Requirements:
1. List each distinct court that the case summary on Arizona's Proposition 200 identifies by name, giving each only once.
2. Write the next portion of the case summary on Arizona's Proposition 200, beginning after its final sentence.

Page excerpt:
▼▼▼

The state of Arizona passed Proposition 200 by popular referendum. Proposition 200 requires that a person must present proof of citizenship when registering to vote and a voter must present identification when casting a ballot. Multiple parties sued the state of Arizona, arguing that Congress had preempted the states in this area of election law with the National Voter Registration Act. While the Ninth Circuit ruled that the National Voter Registration Act superseded the registration requirement, the court also held that the identification requirement at a polling place is legal. Arizona is now appealing the registration requirement to the Supreme Court, arguing that this falls within their powers and the lower courts are taking a broader view of preemption that is not in line with the past rulings of the Supreme Court. The outcome of this case will play a large role in the ability of the states to pass laws governing voter registration, and the Court’s evaluation of preemption will likely have a large effect on the balance of power between the states and federal government.
Did the court of appeals err 1) in creating a new, heightened preemption test under Article I, Section 4, Clause 1 of the U.S. Constitution ("the Elections Clause") that is contrary to this Court's authority and conflicts with other circuit court decisions, and 2) in holding that under that test the National Voter Registration Act preempts an Arizona law that requests persons who are registering to vote to show evidence that they are eligible to vote?
Does the National Voter Registration Act preempt state law to the level that lower courts should afford Congress greater deference under the Elections Clause?
Arizona voters passed a state initiative, Proposition 200, on November 2, 2004. See Gonzalez v. Arizona, 677 F.3d 383, 388 (9th Cir. 2012). Proposition 200 requires prospective voters in Arizona to present proof of citizenship when registering to vote and also requires identification when a voter goes to cast a ballot in the state of Arizona. Id.Proposition 200 amended Arizona's voter registration procedure by requiring the County Recorder to reject any voter application that does not include valid proof of one's U.S. citizenship. Id.Proposition 200 amended Arizona's polling place procedures by requiring certain forms of identification to prove identity when a voter attempts to cast a ballot. Id.
Multiple plaintiffs filed separate suits opposing Arizona's implementation of Proposition 200. Gonzalez, 677 F.3d at 388. The United States District Court for the District of Arizona consolidated these cases and denied Jesus Gonzalez and Inter Tribal Council of Arizona's (“ITCA”) claim for an injunction. Id. ITCA appealed to the United States Court of Appeals for the Ninth Circuit, requesting an emergency interlocutory injunction to prevent Arizona from implementing Proposition 200 during the 2006 elections. Id.Arizona petitioned the Supreme Court for certiorari and the Supreme Court lifted the injunction and remanded the case to the Ninth Circuit. Id.at 389.
On remand, ITCA only sought an injunction for the registration requirement under Proposition 200. Gonzalez, 677 F.3d at 389.The Ninth Circuit denied the injunction, holding that the registration requirement was not an unconstitutional poll tax and was not made obsolete by the National Voter Registration Act of 1993 (“NVRA”). Id.The case was remanded to the district court, which held that the requirement of identification at the polling place was not a poll tax under the Twenty-fourth Amendment and the registration requirement did not conflict with the NVRA. Id.

▲▲▲

Source excerpt:
▼▼▼

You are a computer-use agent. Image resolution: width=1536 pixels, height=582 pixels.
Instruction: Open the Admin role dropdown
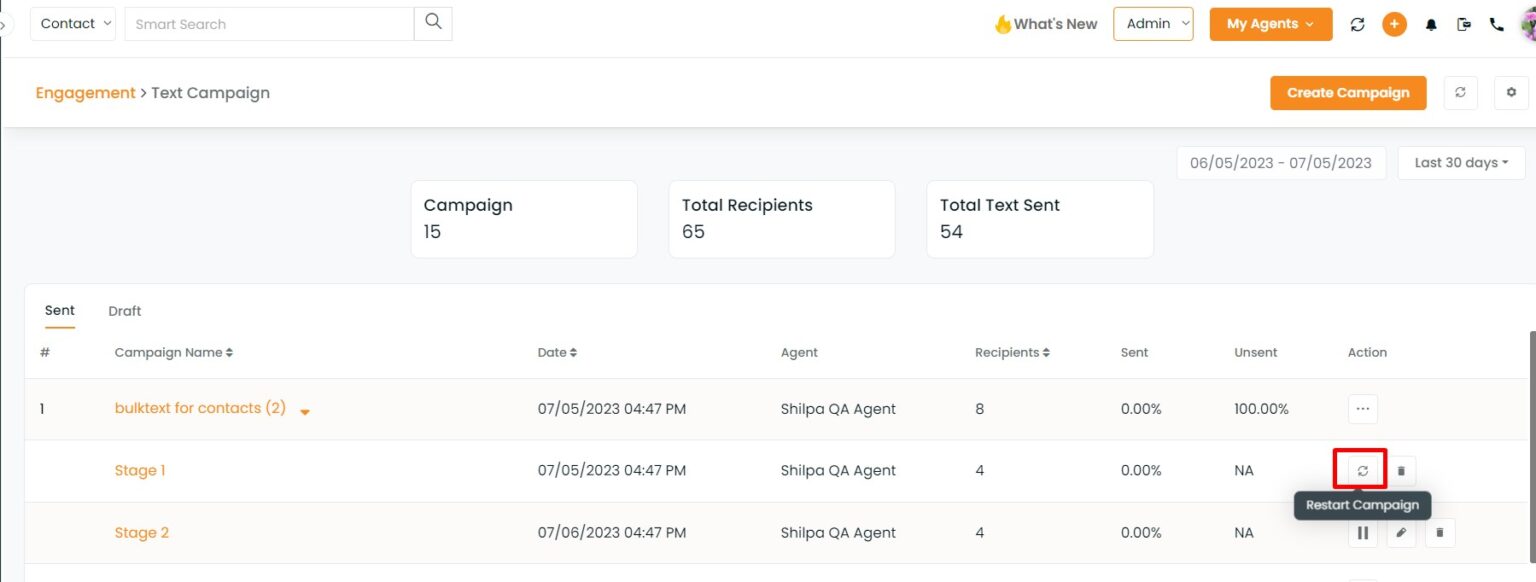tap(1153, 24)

▲▲▲

Results in order:
1.
- The Supreme Court
- The United States District Court for the District of Arizona
- The United States Court of Appeals for the Ninth Circuit

2.
ITCA appealed the District Court's claims under the Twenty-fourth Amendment and the NVRA. Gonzalez, 677 F.3d at 389. ITCA also challenged the District Court's holding that it was not a poll tax under the Fourteenth Amendment and Gonzalez challenged the District Court's decision under the Voting Rights Act (“VRA”) and Equal Protection Clause. Id.A three-judge panel of the Ninth Circuit held that polling place requirement did not violate the VRA, the Fourteenth or the Twenty-fourth Amendments, but that the registration requirement was superseded by the NVRA. Id.
A majority of the active judges on the Ninth Circuit decided to hear the case en banc. Gonzalez, 677 F.3d at 390.The full court held the same way as the three-judge panel had previously ruled. Id. at 410. On October 15, 2012, the Supreme Court of the United States granted Arizona's petition for certiorari with regards to the registration requirement and will hear the case on March 18, 2013. See Arizona v. Inter Tribal Council of Arizona, Inc., 133 S.Ct. 476 (2012).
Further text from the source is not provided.